Palmer, who also the chairman of the House Republican Policy Committee, named Pennsylvania, Michigan and New York as states potentially in violation of the Constitution, which he maintained should warrant action by other states.
“What you have are unconstitutional acts,” he said. “Obviously, Pennsylvania is ground zero for this because the governor and the Pennsylvania Supreme Court usurped the authority of the legislature. Constitutionally, only the legislature of the various states have the authority to set election rules. But you had Pennsylvania’s state Supreme Court and their governor by executive order making these changes that fundamentally impacted the election in Pennsylvania. The same thing happened in Michigan and in New York. Although New York is not in dispute in this presidential election, there’s a congressional race that’s yet to be called, and the Republican is leading by 350-some-odd votes, and Cuomo made an executive order that is in violation of the Constitution.”
“I’m very concerned, and I’m concerned that some of the states’ attorneys general are not standing up for their state’s rights in the context of when you have five or six states conduct fraudulent elections, and the only election that’s truly a national election, and that’s a presidential election — it does harm to everybody else.
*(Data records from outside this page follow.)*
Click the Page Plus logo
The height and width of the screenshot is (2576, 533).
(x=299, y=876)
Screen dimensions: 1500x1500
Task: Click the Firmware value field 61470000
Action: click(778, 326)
It basically makes the Electoral College irrelevant. And I think the states’ attorneys general should be getting together to look at a class action arguing that under the 14th Amendment, this violates the Equal Protection Clause and it also violates the Guarantee Clause of the Constitution that guarantees to the state a republican, and that’s republican with a small ‘r,’ form of government. And that’s what free and fair elections are about — so we can have a republic.”
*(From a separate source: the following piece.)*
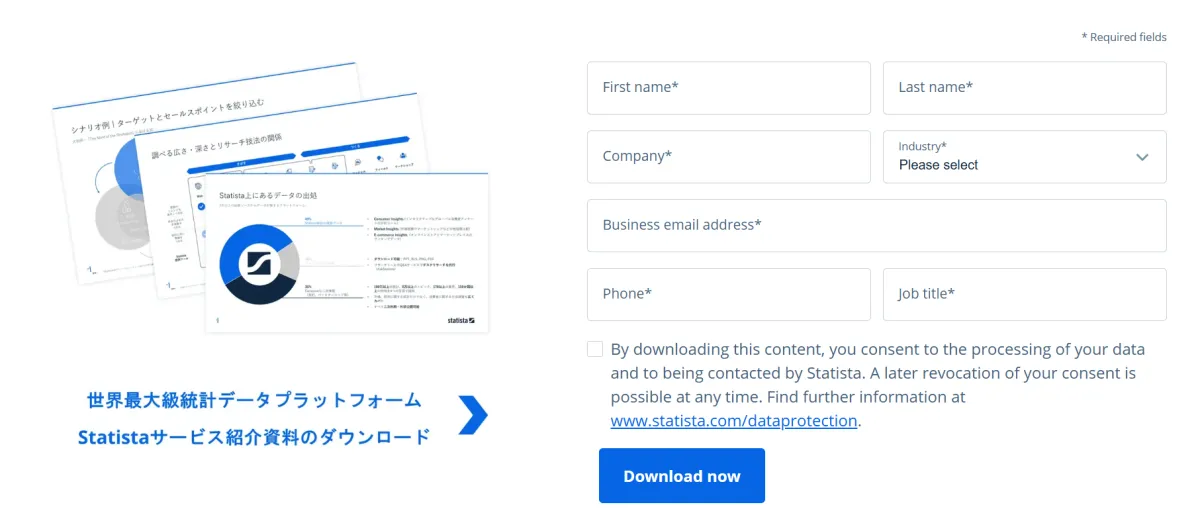
Task: Click the small statista wordmark on the front slide
Action: coord(461,320)
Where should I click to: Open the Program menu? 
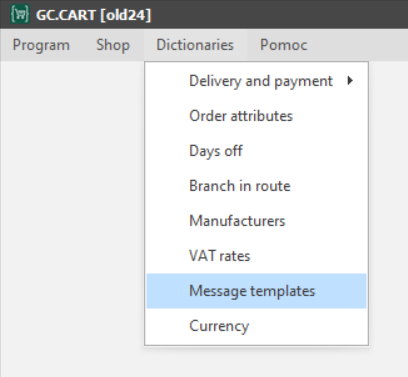(x=41, y=45)
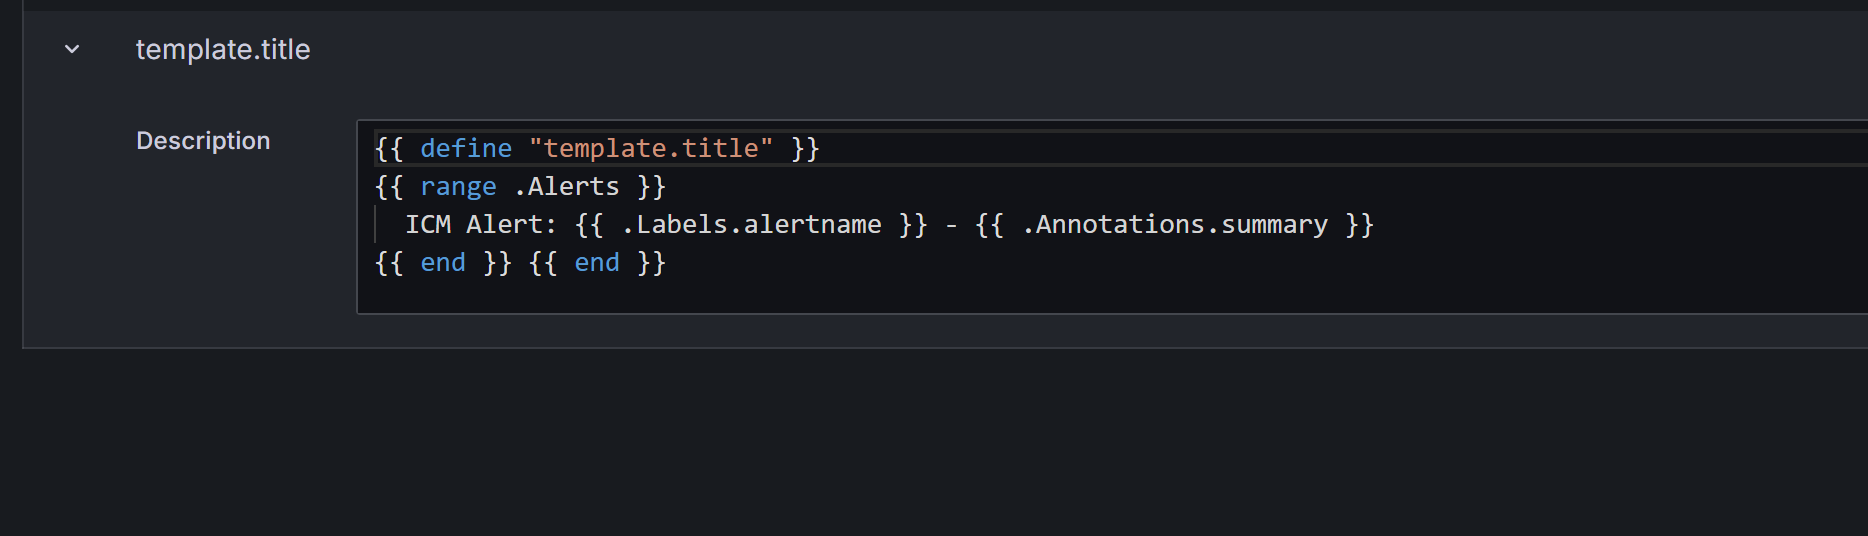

The Alabama Republican lawmaker insisted this legal pathway would expedite the process because it would go directly to the U.S. Supreme Court.
“This is why the attorneys general need to file this as a class action because when one state sues another state — when I say file for class action, that would be multiple states or individual states like Alabama or Mississippi, Tennessee — their AGs getting together and suing Pennsylvania, suing Georgia, suing Michigan, suing Wisconsin, and maybe even Nevada, and arguing that those states did harm,” Palmer added. “Then that goes straight to the Supreme Court. When one state sues another, you don’t go through this long, drawn-out start with the local federal court, then go to the circuit, then go to the Supreme Court. You go straight to the Supreme Court.”